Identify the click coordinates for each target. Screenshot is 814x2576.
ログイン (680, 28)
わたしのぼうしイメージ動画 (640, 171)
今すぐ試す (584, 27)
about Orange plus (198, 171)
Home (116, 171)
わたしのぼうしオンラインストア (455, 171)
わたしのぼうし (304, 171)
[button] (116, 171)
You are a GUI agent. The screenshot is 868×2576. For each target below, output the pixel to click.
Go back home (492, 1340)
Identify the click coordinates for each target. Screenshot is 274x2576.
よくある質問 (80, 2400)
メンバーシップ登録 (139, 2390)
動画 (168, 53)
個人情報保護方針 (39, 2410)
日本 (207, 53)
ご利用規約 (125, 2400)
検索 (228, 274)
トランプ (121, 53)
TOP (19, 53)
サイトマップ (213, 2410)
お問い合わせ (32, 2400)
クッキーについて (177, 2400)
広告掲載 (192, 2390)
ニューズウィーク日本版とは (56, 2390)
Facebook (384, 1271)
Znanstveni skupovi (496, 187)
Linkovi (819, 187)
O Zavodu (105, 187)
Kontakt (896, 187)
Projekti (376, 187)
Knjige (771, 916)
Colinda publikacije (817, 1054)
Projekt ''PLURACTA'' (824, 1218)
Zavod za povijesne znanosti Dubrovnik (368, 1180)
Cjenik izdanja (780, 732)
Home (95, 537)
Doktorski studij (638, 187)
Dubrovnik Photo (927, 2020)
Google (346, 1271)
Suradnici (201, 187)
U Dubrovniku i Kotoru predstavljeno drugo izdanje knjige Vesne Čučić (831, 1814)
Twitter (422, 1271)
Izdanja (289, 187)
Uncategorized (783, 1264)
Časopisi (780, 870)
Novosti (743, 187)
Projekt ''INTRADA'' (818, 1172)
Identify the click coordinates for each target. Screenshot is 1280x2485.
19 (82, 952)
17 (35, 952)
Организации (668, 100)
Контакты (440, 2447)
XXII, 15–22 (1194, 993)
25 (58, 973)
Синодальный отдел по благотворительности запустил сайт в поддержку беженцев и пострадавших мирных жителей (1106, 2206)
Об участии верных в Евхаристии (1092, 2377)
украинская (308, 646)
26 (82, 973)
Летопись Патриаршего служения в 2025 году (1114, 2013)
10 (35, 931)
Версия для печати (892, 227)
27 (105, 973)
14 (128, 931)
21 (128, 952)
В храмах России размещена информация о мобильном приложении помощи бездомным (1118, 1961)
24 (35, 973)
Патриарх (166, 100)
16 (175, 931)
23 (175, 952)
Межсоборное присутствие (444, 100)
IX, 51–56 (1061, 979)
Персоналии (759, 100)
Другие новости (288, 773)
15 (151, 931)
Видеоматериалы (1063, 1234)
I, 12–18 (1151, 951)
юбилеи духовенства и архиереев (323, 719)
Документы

————————

Requirement
Tell how many lines of the data above hold the string "each". Give only the number.

Written answer
4